Selon l’article 1231-5 du code civil, lorsque le contrat stipule que celui qui manquera de l’exécuter paiera une certaine somme à titre de dommages et intérêts, il ne peut être alloué à l’autre partie une somme plus forte ni moindre. Néanmoins, le juge peut, même d’office, modérer ou augmenter la pénalité ainsi convenue si elle est manifestement excessive ou dérisoire.
Lorsque l’engagement a été exécuté en partie, la pénalité convenue peut être diminuée par le juge, même d’office, à proportion de l’intérêt que l’exécution partielle a procuré au créancier, sans préjudice de l’application de l’alinéa précédent. Toute stipulation contraire aux deux alinéas précédents est réputée non écrite.

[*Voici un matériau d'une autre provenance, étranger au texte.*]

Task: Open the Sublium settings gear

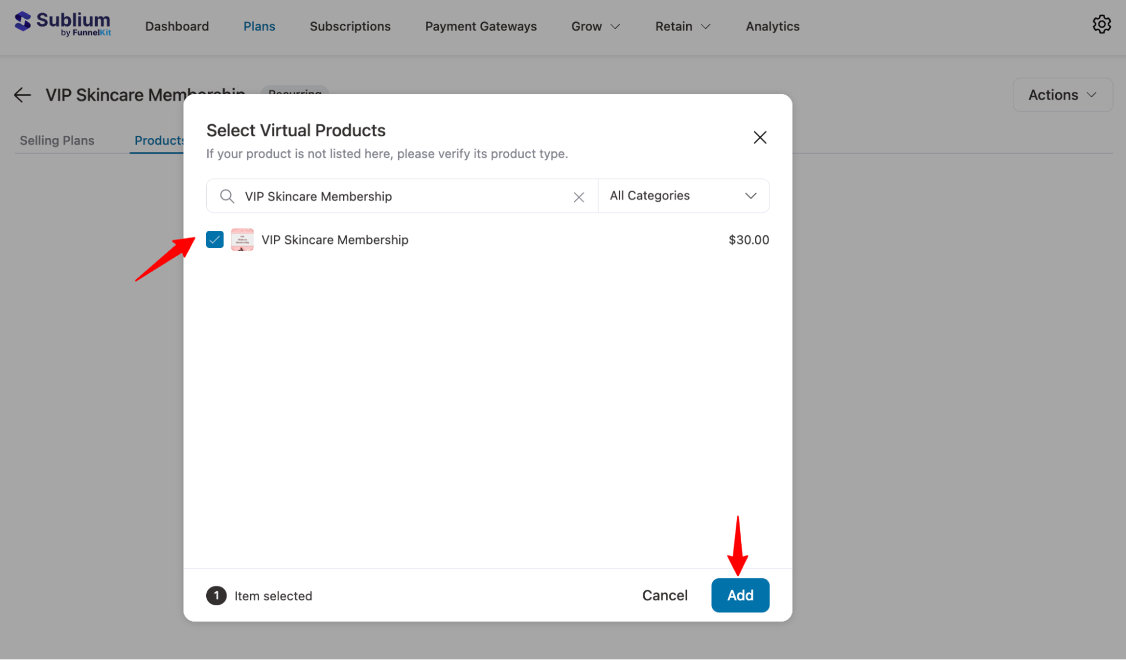Action: click(x=1102, y=24)
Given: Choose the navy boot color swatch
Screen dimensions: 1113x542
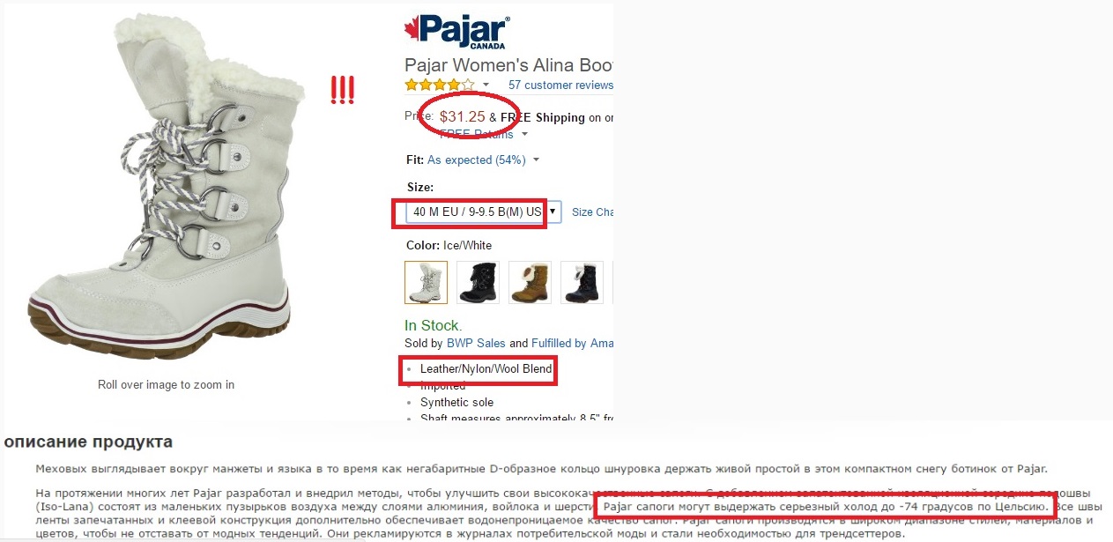Looking at the screenshot, I should [582, 282].
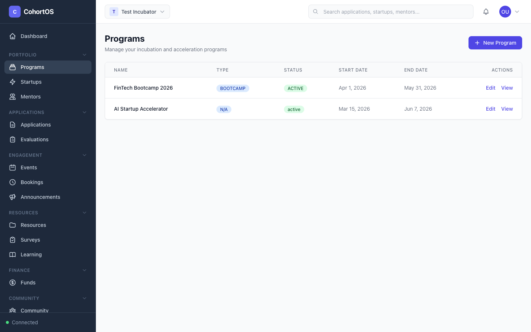Image resolution: width=531 pixels, height=332 pixels.
Task: Open the Test Incubator workspace dropdown
Action: click(137, 11)
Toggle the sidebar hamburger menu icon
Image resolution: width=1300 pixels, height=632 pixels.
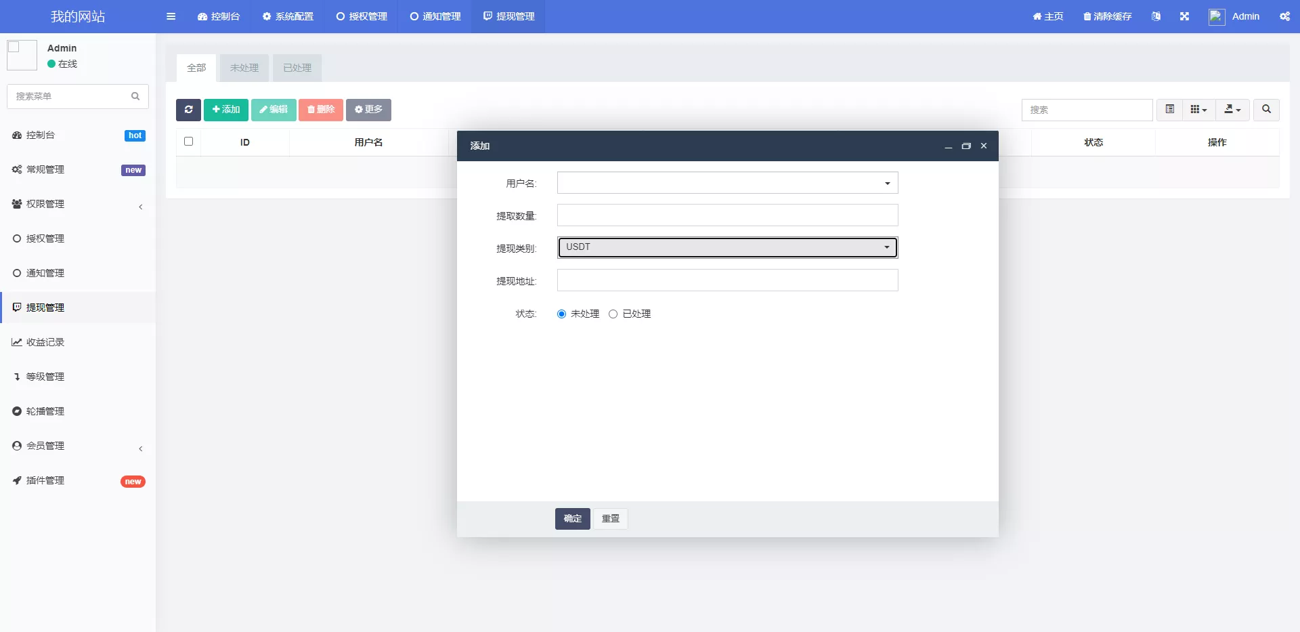pyautogui.click(x=171, y=16)
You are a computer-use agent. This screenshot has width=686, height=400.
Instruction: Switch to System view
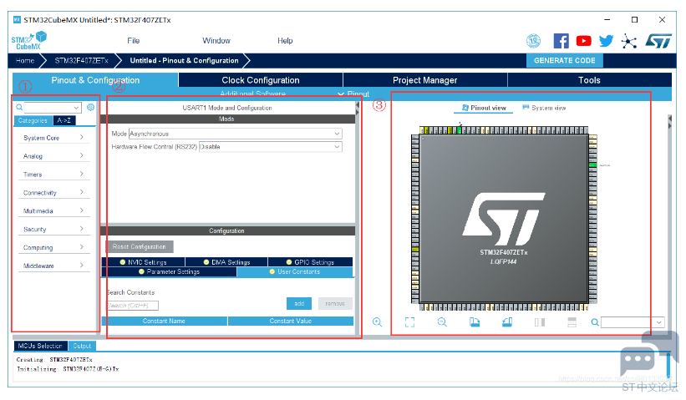544,108
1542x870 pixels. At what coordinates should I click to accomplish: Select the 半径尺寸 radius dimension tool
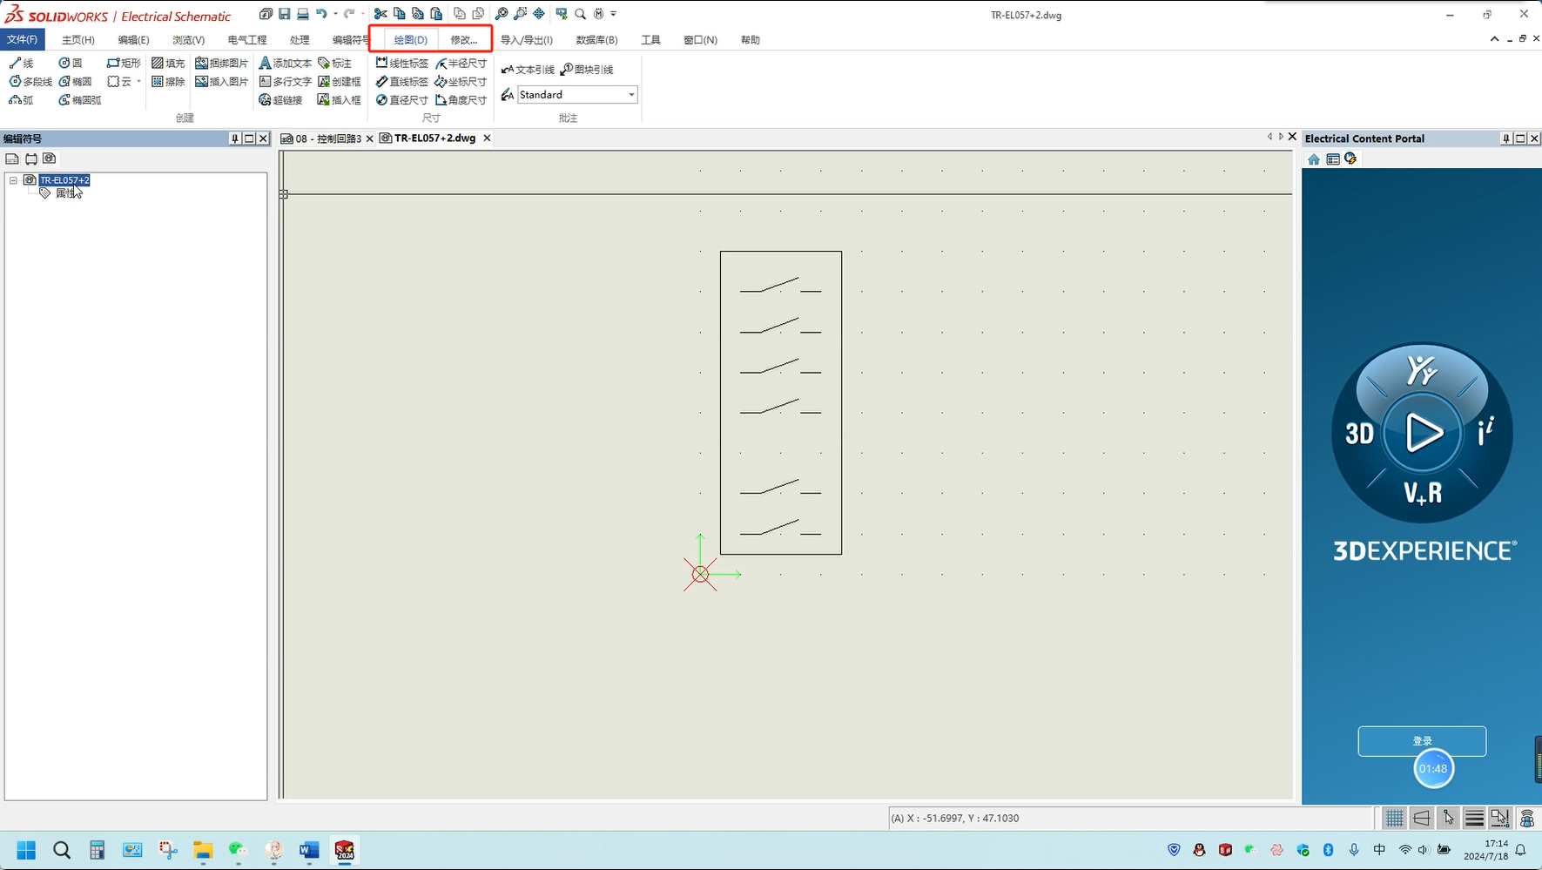461,64
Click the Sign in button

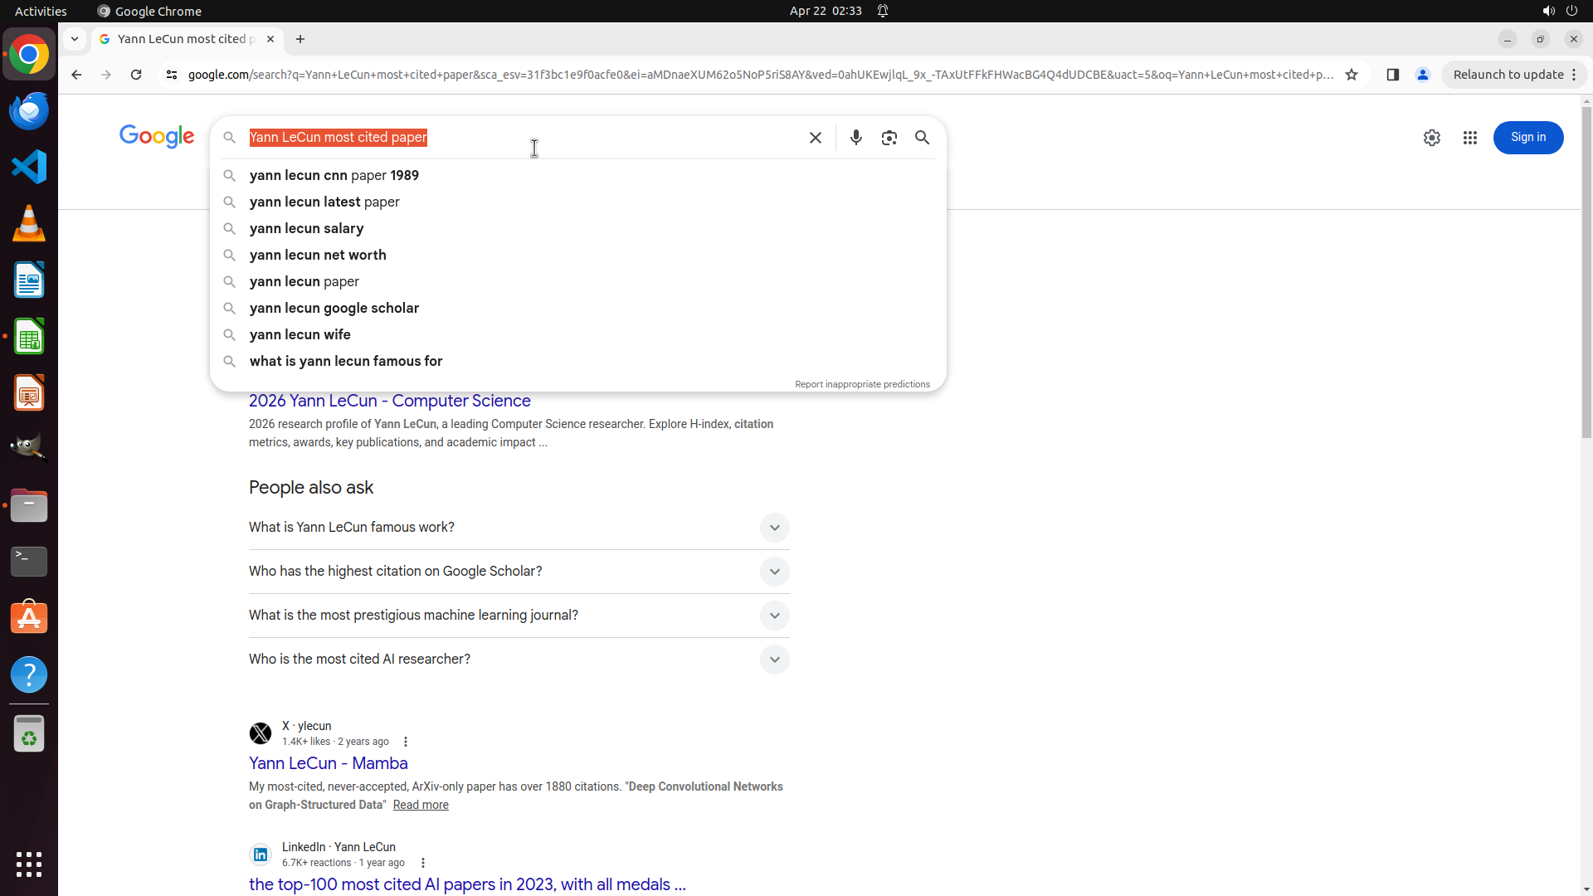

Sauf inexécution définitive, la pénalité n’est encourue que lorsque le débiteur est mis en demeure.
Le caractère excessif de la clause doit d’apprécier au regard du préjudice réellement subi par la société La Pointe Prado.
Il convient d’observer que la somme de 10 % du prix de vente correspond au montant usuel prévu dans le cadre d’une cession de fonds de commerce et que contrairement aux affirmations des époux, [P], la SARL La Pointe Prado a réellement subi un préjudice compte tenu de l’inexécution fautive par les acquéreurs de leurs obligations contractuelles en ce que:
— la SARL La Pointe Prado a respecté ses engagements en procédant au licenciement, à ses frais, de son cuisinier pour un coût de 10.000 €,
— elle a certes trouvé un nouvel acquéreur puisque selon les précisions des consorts, [P], elle a cédé son fonds de commerce le 27 janvier 2022 à la société Leconte-Folio pour un prix de 370.000 €,
— cette vente est intervenue près de deux ans après la promesse synallagmatique régularisée 18 février 2020 et pour un prix inférieur ( 370.000 € contre 440.000 €).
Dans ces conditions et au regard du préjudice subi par le vendeur, la somme de 44.000 € au titre de la clause pénale n’est nullement excessive.
En définitive, le jugement entrepris sera confirmé en toutes ses dispositions.
Vu l’article 700 du code de procédure civile,
Vu l’article 696 du code de procédure civile,
PAR CES MOTIFS
La cour, statuant publiquement, par mise à disposition au greffe et par arrêt contradictoire,
Constate le désistement de M., [Y], [P] et Mme, [Z], [B] épouse, [P] de leur appel à l’encontre de la société MSF Conseil,
Constate que la SARL MSF Conseil accepte ce dessaisissement et se désiste de son appel incident,
Constate le dessaisissement partiel de la cour,
Confirme le jugement du tribunal de commerce de Toulon déféré en toutes ses dispositions,
Y ajoutant,
Condamne M., [Y], [P] et Mme, [Z], [B] épouse, [P] à payer à la SARL La Pointe Prado la somme de 3.000 € sur le fondement des dispositions de l’article 700 du code de procédure civile,
Condamne M., [Y], [P] et Mme, [Z], [B] épouse, [P] aux dépens de la procédure d’appel, à l’exception de ceux exposés par la société MSF Conseil, qui seront conservés par elle.